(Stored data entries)
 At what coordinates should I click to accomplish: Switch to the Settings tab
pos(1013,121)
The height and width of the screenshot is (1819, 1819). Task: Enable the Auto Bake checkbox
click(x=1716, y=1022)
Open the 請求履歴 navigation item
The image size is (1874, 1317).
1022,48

### [Task directions]
Every line above should be written out again, unchanged.

### [Your response]
 At what coordinates should I click to accomplish: Switch to the Settings tab
pos(1013,121)
The height and width of the screenshot is (1819, 1819). Task: Enable the Auto Bake checkbox
click(x=1716, y=1022)
Open the 請求履歴 navigation item
The image size is (1874, 1317).
1022,48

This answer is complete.